Proposed geothermal plant draws fire in Nevada desert town
RENO, Nev. (AP) — Renewable energy power plants have their place — but not in Gerlach, say many residents of the town about 100 miles (161 kilometers) north of Reno.
The community of about 100 is fired up about a geothermal project proposed by Reno-based Ormat Technologies Inc., which would sit less than a 1 mile (1.6 kilometers) outside the town on the edge of the Black Rock Desert where the Burning Man counter-culture festival has been held for decades, the Reno Gazette Journal reports.
“Nope, rewards aren’t worth the damages,” Jim Hallman wrote on a Facebook thread about the proposed project.
“I don’t like anything that messes with our dark skies and am very concerned what this will do to our water supply,” Cindy Carter added.
The Gerlach Geothermal Development Project would add two new power plants in the area, each producing 24 megawatts of electricity per hour, as well as an electrical substation, up to 23 geothermal production and injection wells, 4.6 miles of above-ground pipelines, access roads and a 26-mile (42-km) overhead power line running from the power plants to the North Valley Substation in the San Emidio Desert.
The plants would be built on both U.S. Bureau of Land Management and privately held land.
The San Emidio 11-megawatt facility is another Ormat project southwest of Gerlach that reached commercial operation in 2012.
According to the Bureau of Land Management, the proposed project would generate low voltage power at the new facility by pumping geothermal liquid to the surface through the production wells, circulating the liquid in a production system and then re-injecting the liquid back into underground geothermal reservoirs.
The above-ground pipelines would move the liquids from the wells to the power plants and back to the injection wells, and the overhead power line would move the energy to the North Valley Substation for transport to the commercial market.
Ormat is in the initial scoping phase of the project and any development at the site is several years out if it shows to be a good spot to construct the plant, according to Paul Thomsen, vice president of business development.
Thomsen said Ormat’s plants are zero emissions and low profile.
“We are very conscientious about groundwater pollution and the sage grouse. We take a very cautious approach,” he said.
The BLM is analyzing the environmental effects of the project and is still determining if an environmental assessment will be prepared for it. Public comment on the project is being accepted through Nov. 30.
“It certainly will change Gerlach forever, and I’m very conflicted as to is this a good thing or not so good because of the impact it will have on the neighborhood. We will have to wait and see,” Gerlach resident Laura Blaylock told the Gazette Journal. “It’s certainly a done deal. They already are in the neighborhood over at Empire and already have the leases.”

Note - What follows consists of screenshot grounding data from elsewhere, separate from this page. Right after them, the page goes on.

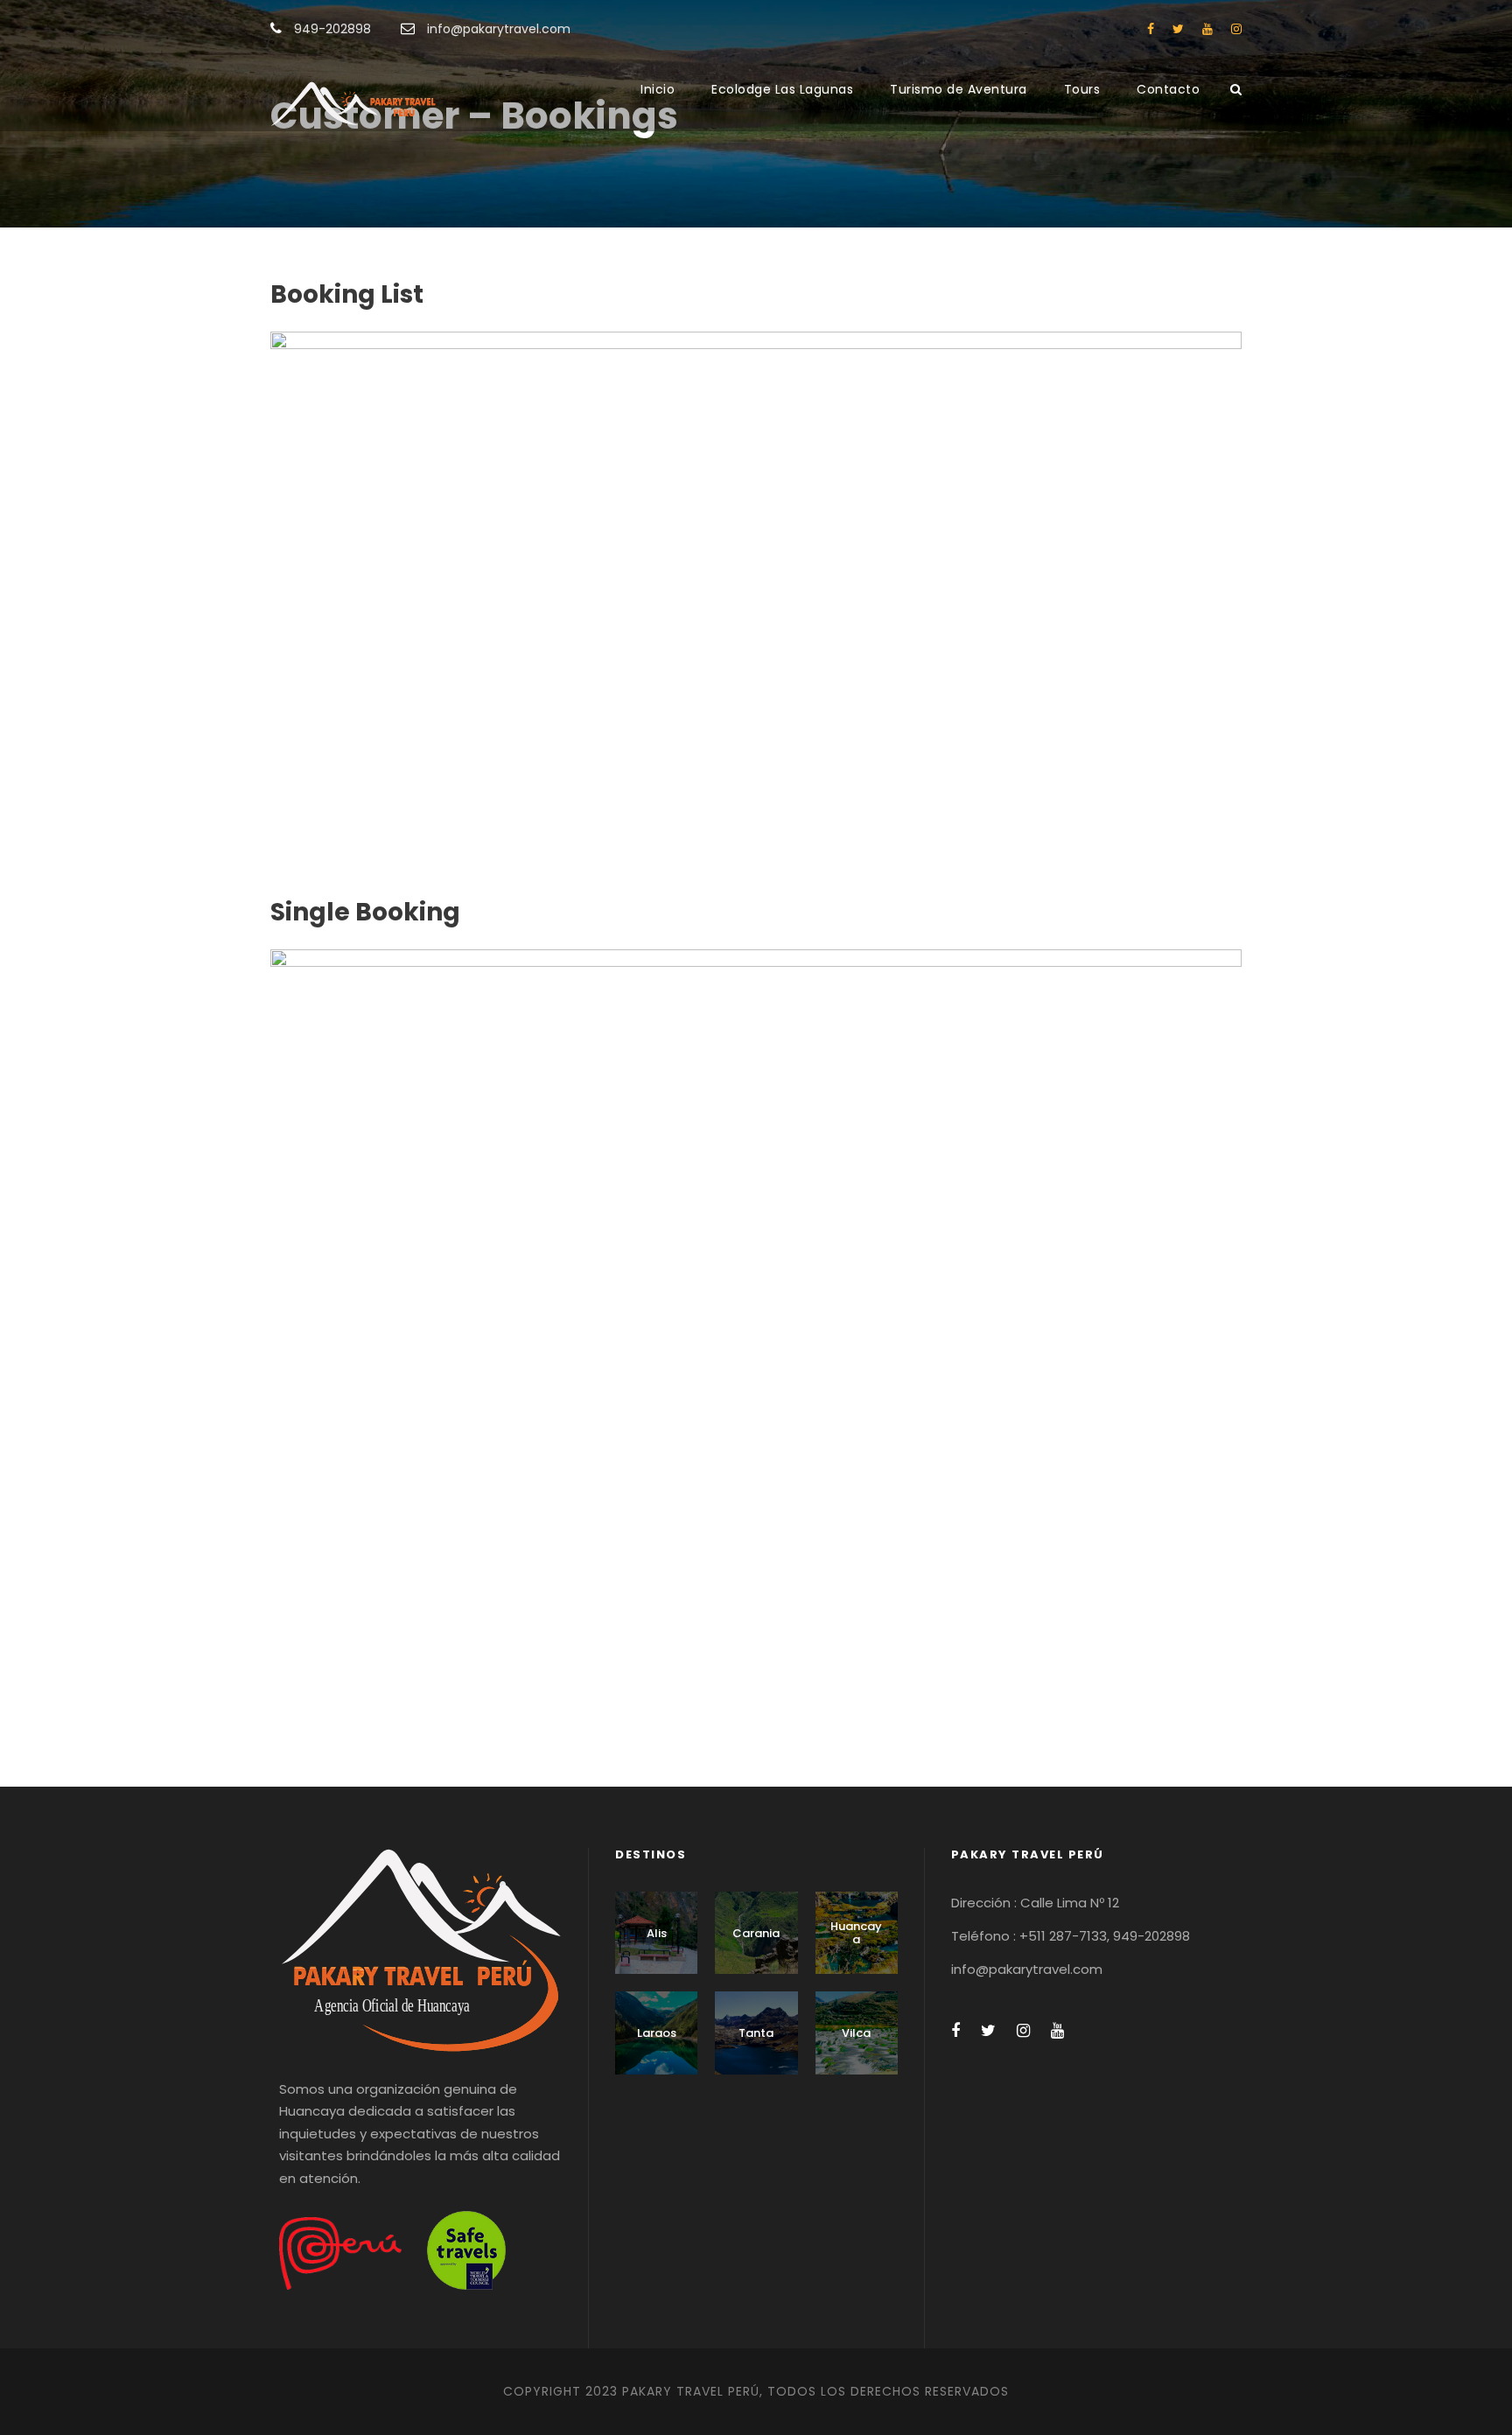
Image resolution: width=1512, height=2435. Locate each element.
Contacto (1168, 89)
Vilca (856, 2033)
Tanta (756, 2033)
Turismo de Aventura (958, 89)
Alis (657, 1933)
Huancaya (856, 1933)
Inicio (657, 89)
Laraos (656, 2033)
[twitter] (1178, 29)
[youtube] (1207, 29)
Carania (756, 1933)
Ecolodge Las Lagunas (782, 89)
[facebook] (1150, 29)
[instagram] (1236, 29)
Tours (1082, 89)
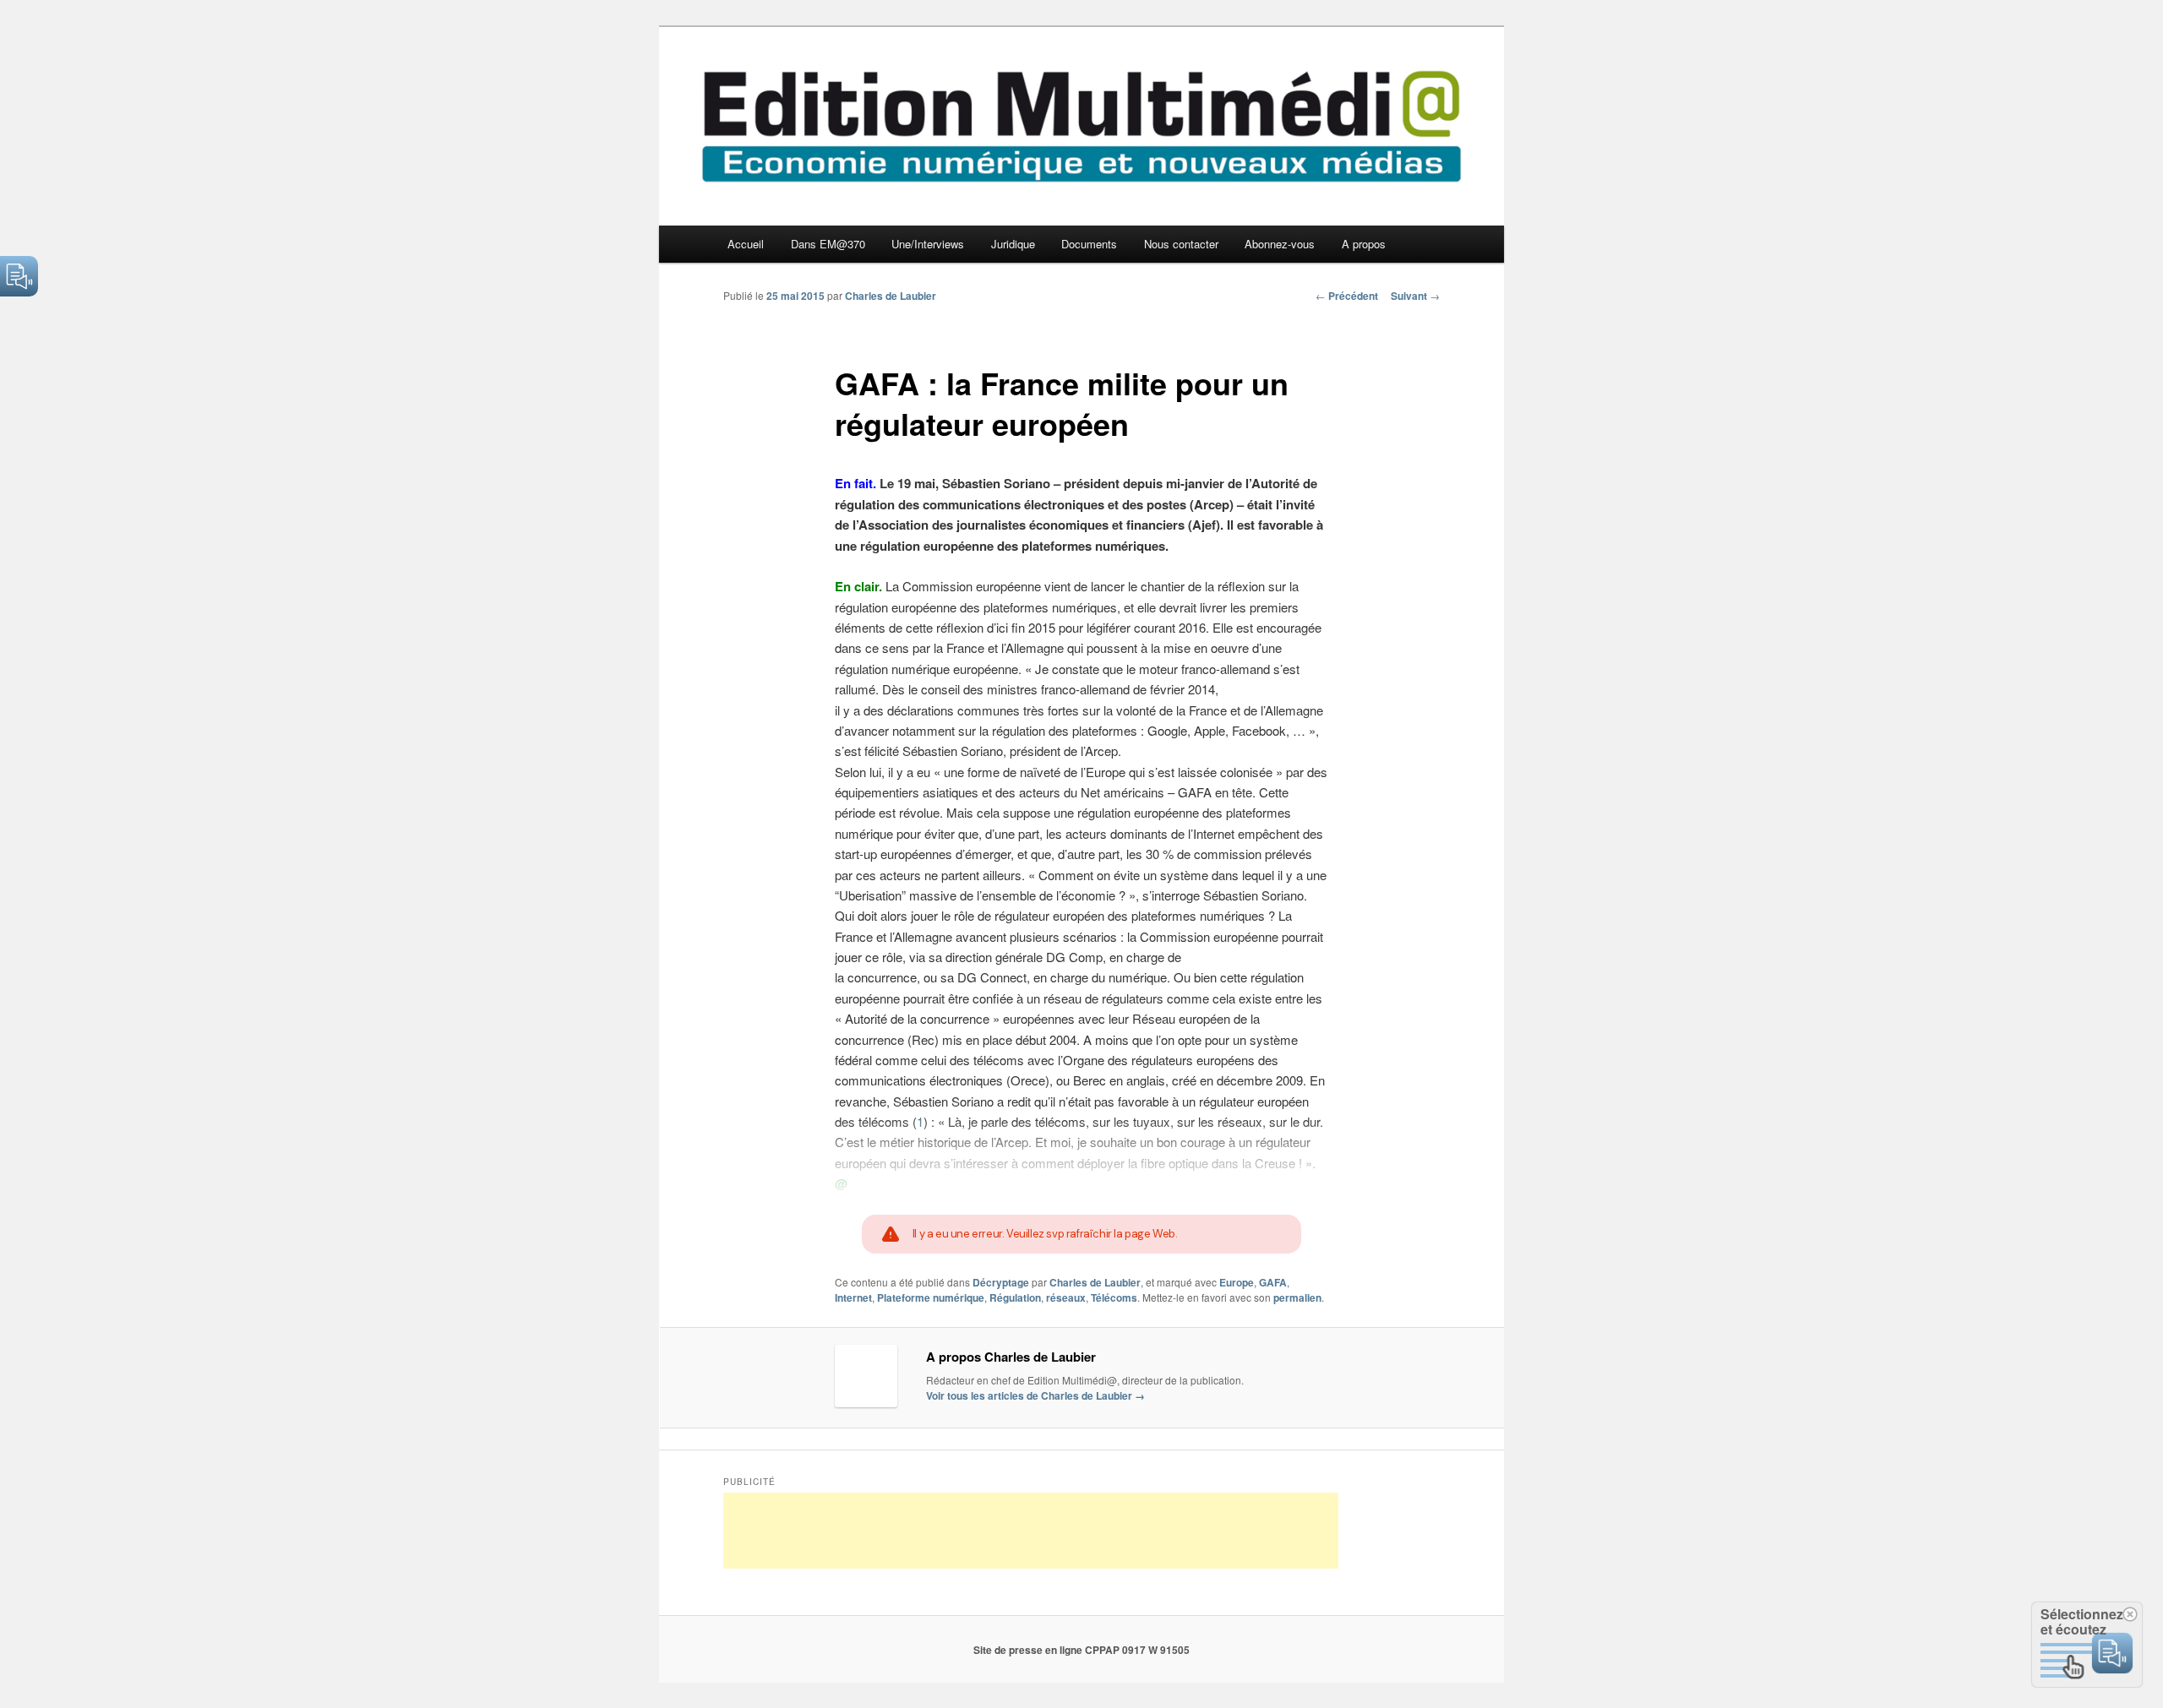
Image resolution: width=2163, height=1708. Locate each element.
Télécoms (1114, 1297)
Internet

Twenty-two residents gathered at a meeting this week to discuss the project.
“Because we already have a geothermal plant out here in San Emidio Valley, we kind of knew what was coming,” Elisabeth Gambrell said afterward.
She also has concerns about the project impacting the town’s viewshed and watershed. “We rely on tourism. Do we want two plants, pipelines and wellheads running across the face of our desert? Plus, we’re noted for our dark skies. It’s peaceful and quiet out here. Do we really want humming?”
The BLM recently wrapped up a public comment period on another proposal by Ormat to expand its North Valley Substation.
The San Emidio II North Valley Geothermal Development Project would expand the current 24,000-acre unit by potentially building a new power plant to produce up to 40 megawatts of electricity, as well as a substation, up to 26 production and injection wells, 7.5 miles (12 km) of above ground pipelines and a 58-mile-long (93-km) overhead power line that would run to the NV Energy Eagle Substation near Fernley.